Depuis le lancement des premières intégrations IA dans les outils bureautiques ou les plateformes de gestion documentaire, l’un des leviers les plus attendus de l’IA concerne l’automatisation des interactions web : navigation, saisie de formulaires, extraction d’informations, transcription de tâches dans les logiciels internes. Anthropic et Perplexity, deux acteurs issus de l’écosystème californien de l’intelligence artificielle, convergent sur cette ambition. Mais alors que Claude for Chrome s’en tient à une extension expérimentale encapsulée dans le navigateur Google Chrome, Comet propose un environnement complet dans lequel l’agent agit nativement, sans cloisonnement fonctionnel.
Cette distinction n’est pas purement technique. Elle traduit un positionnement stratégique sur la chaîne de valeur. Anthropic reste focalisé sur le développement d’un agent modulaire, capable d’être embarqué dans différents environnements selon les exigences des clients finaux. Perplexity, au contraire, cherche à intégrer toute la filière : navigateur, moteur de réponse, mémoire contextuelle, interface de dialogue. En contrôlant l’environnement hôte, l’éditeur de Claude peut optimiser la latence, l’accès aux données, et la persistance des requêtes dans une logique de « graphe de connaissances personnel ». Ce choix a un coût : la distribution repose sur l’adoption d’un nouveau navigateur, ce qui suppose une rupture d’usage. L’extension, en revanche, s’insère dans des pratiques déjà établies.
Encapsulation, souveraineté et exposition aux risques
Le modèle d’Anthropic, fondé sur une extension isolée et volontairement bridée, pour le moment, entend répondre aux attentes des directions informatiques en matière de sécurité. En cloisonnant l’agent dans un espace contrôlé, sans accès global au système ou aux autres onglets, il devient plus facile d’en surveiller les actions et de limiter les dérives potentielles. Cette approche réduit considérablement la surface d’attaque, en particulier face aux menaces d’injection de consignes dans les pages visitées. Elle facilite également la traçabilité des interactions et la mise en conformité avec les politiques internes des entreprises. À ce titre, elle s’inscrit dans une logique proche des standards européens : minimisation des privilèges, journalisation, séparation des contextes métier et personnel.À l’inverse, l’approche de Perplexity par navigateur complet soulève des questions de gouvernance plus complexes. L’agent peut accéder à des services tiers (courriel, stockage, agenda) et agréger de multiples flux dans une mémoire contextuelle enrichie.
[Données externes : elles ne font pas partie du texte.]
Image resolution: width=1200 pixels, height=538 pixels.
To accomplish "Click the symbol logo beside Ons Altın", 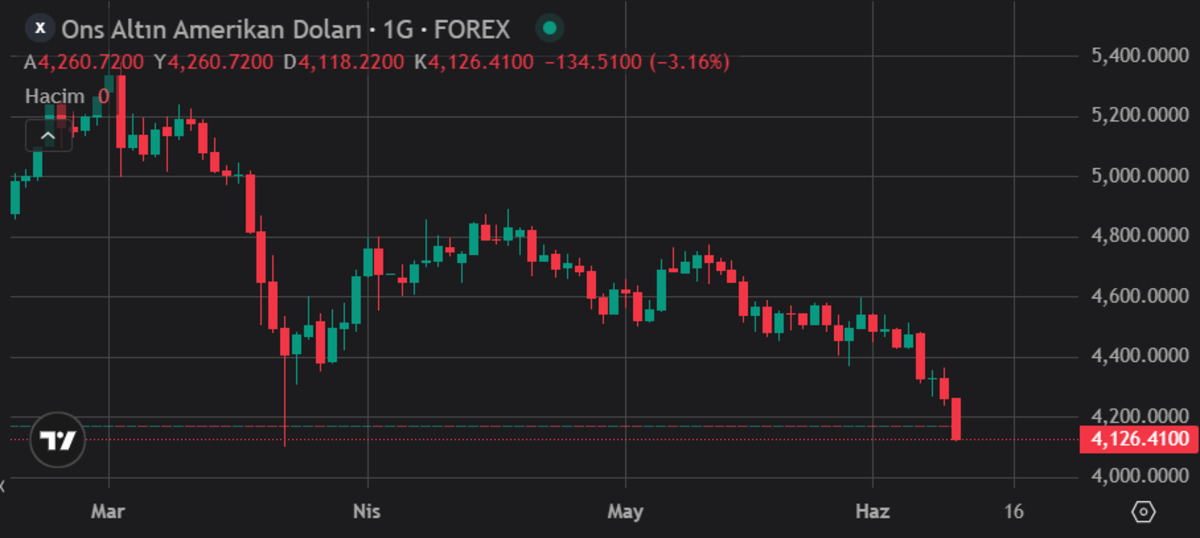I will click(39, 29).
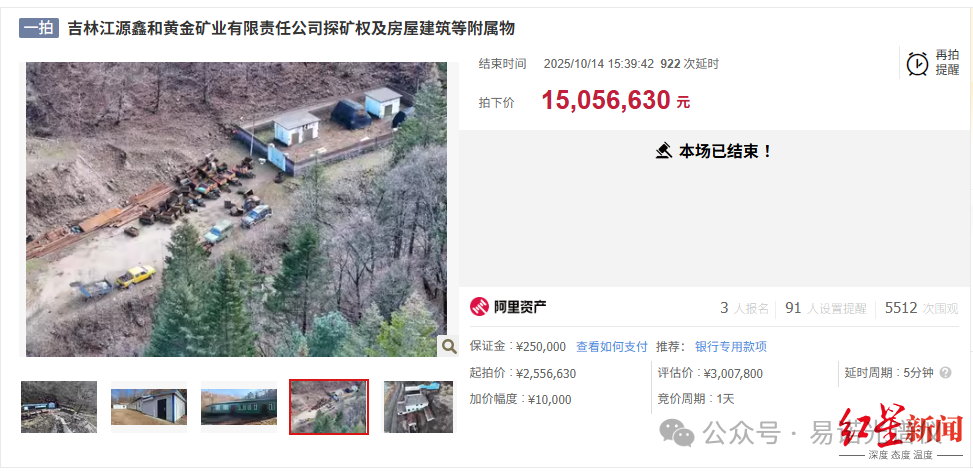
Task: Select the grey warehouse building thumbnail
Action: (149, 406)
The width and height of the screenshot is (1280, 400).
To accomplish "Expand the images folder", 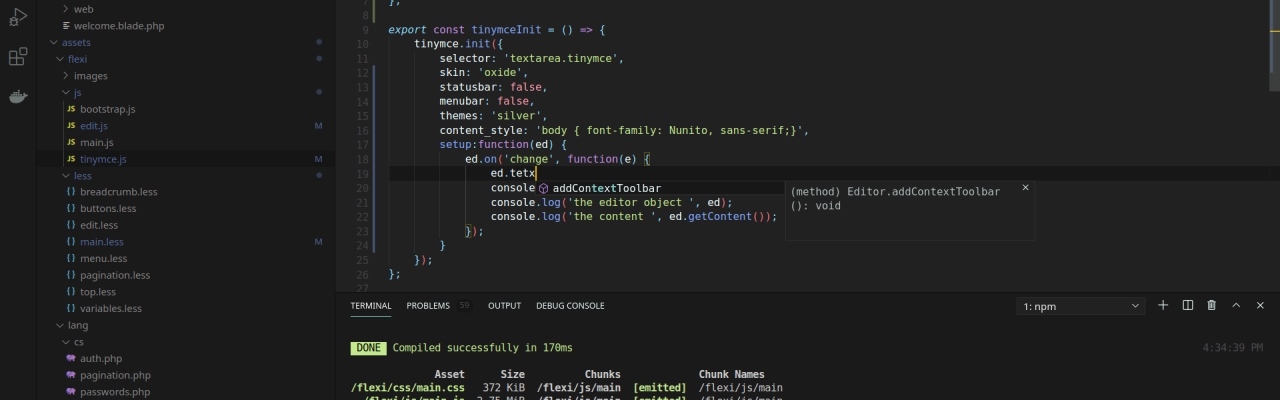I will (x=90, y=76).
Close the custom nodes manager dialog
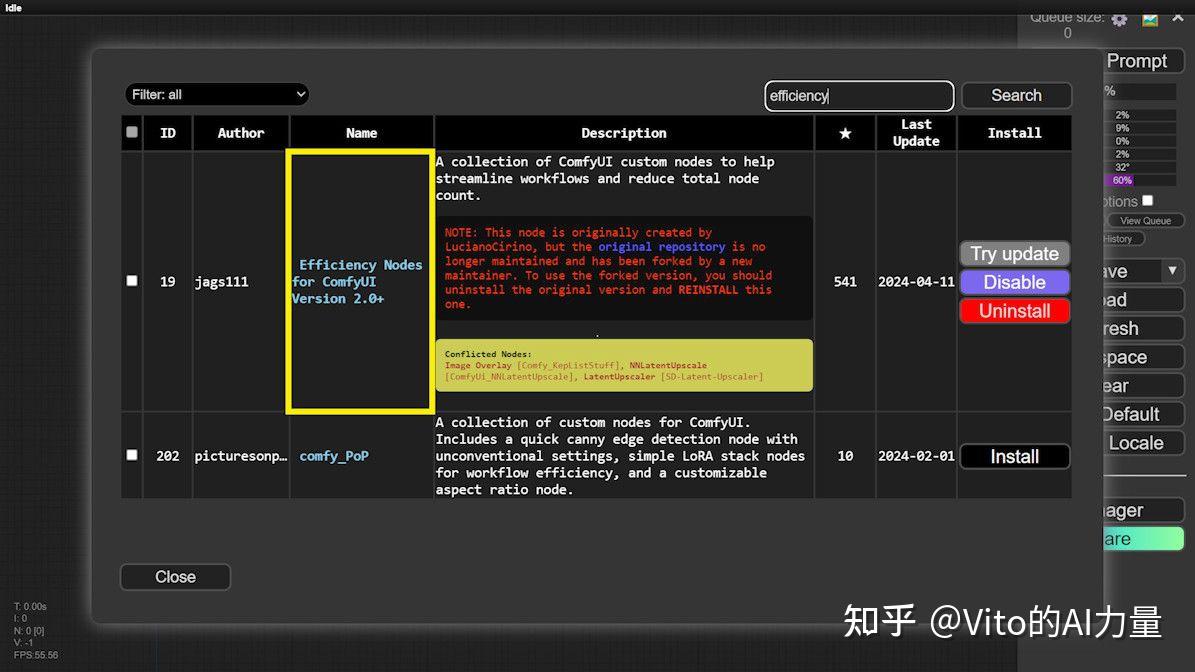The height and width of the screenshot is (672, 1195). tap(175, 576)
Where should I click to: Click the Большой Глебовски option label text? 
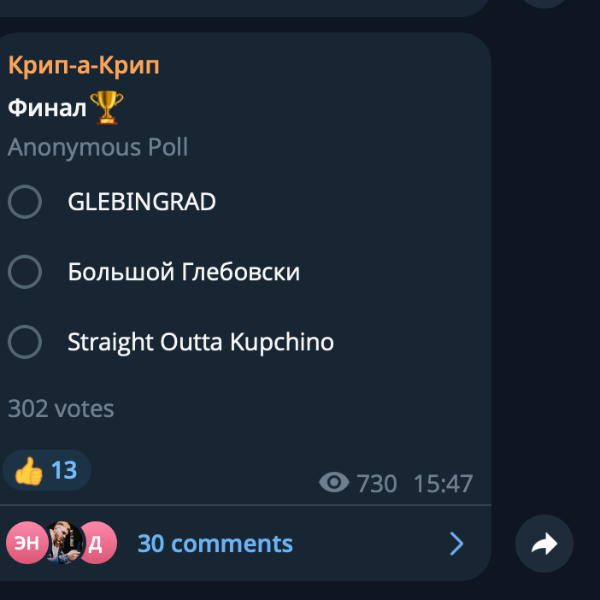tap(184, 272)
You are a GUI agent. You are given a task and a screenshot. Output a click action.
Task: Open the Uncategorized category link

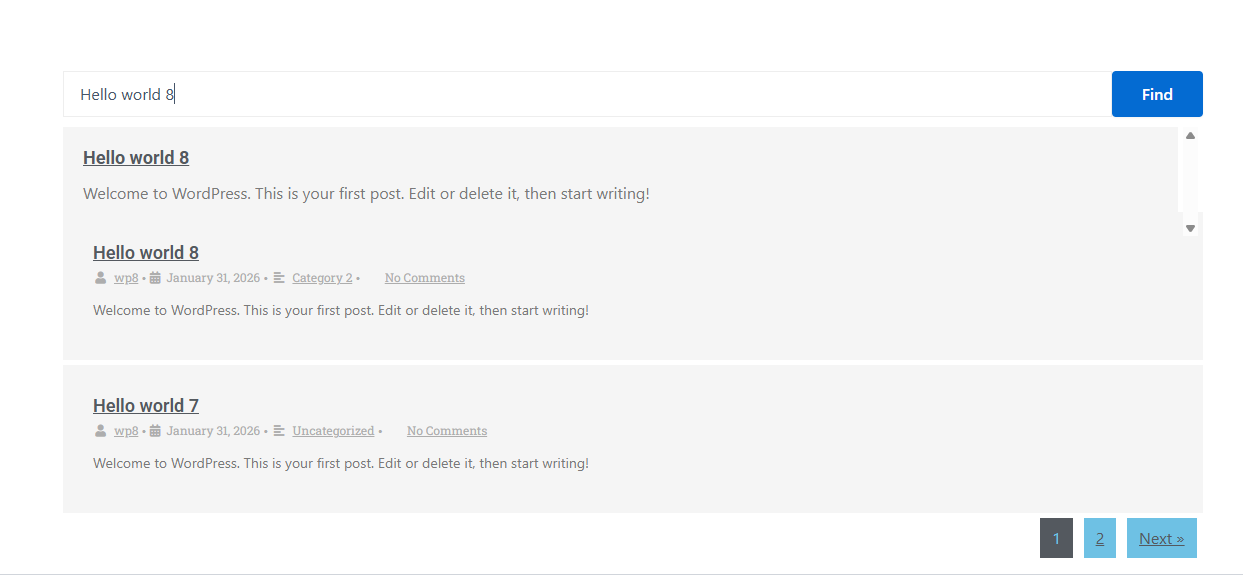[x=333, y=431]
Si ces capacités apportent une grande puissance fonctionnelle, elles rendent aussi plus délicat le contrôle des données traitées, la délimitation des responsabilités en cas d’erreur, ou la prévention des accès non autorisés. Cette configuration implique une confiance forte dans le fournisseur, notamment sur la transparence algorithmique, la réversibilité des données, et l’articulation avec les référentiels de sécurité (RGPD, NIS2, directives sectorielles).
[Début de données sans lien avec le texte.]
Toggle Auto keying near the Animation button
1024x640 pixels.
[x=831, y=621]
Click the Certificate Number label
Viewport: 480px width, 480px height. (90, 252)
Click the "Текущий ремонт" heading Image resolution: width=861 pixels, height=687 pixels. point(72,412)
Trois scénarios d’usages pour les métiers de l’information
Dans un contexte professionnel, les cas d’usage des agents de navigation sont appelés à se multiplier. Le premier scénario est celui de l’assistance documentaire : résumer un article, compléter un rapport, retrouver un passage dans un long texte réglementaire, extraire des données d’un portail administratif. Ce besoin est transversal, peu sensible, et compatible avec l’approche d’Anthropic. Le second scénario concerne l’automatisation des tâches répétitives : saisie de notes de frais, validation de courriels, interactions avec les outils RH ou CRM.Ici, le modèle intégré de Perplexity peut prendre l’avantage, à condition de garantir une interopérabilité robuste avec les plateformes internes. Enfin, un troisième scénario plus ambitieux émerge : celui du copilote personnel, capable d’orchestrer la semaine de travail, de rappeler les priorités, d’interagir avec d’autres agents métier. Ce cas suppose une persistance contextuelle, une mémoire enrichie, et une personnalisation poussée — autant de dimensions que Perplexity cherche à capter avec Comet, mais qui posent encore des défis techniques et réglementaires majeurs.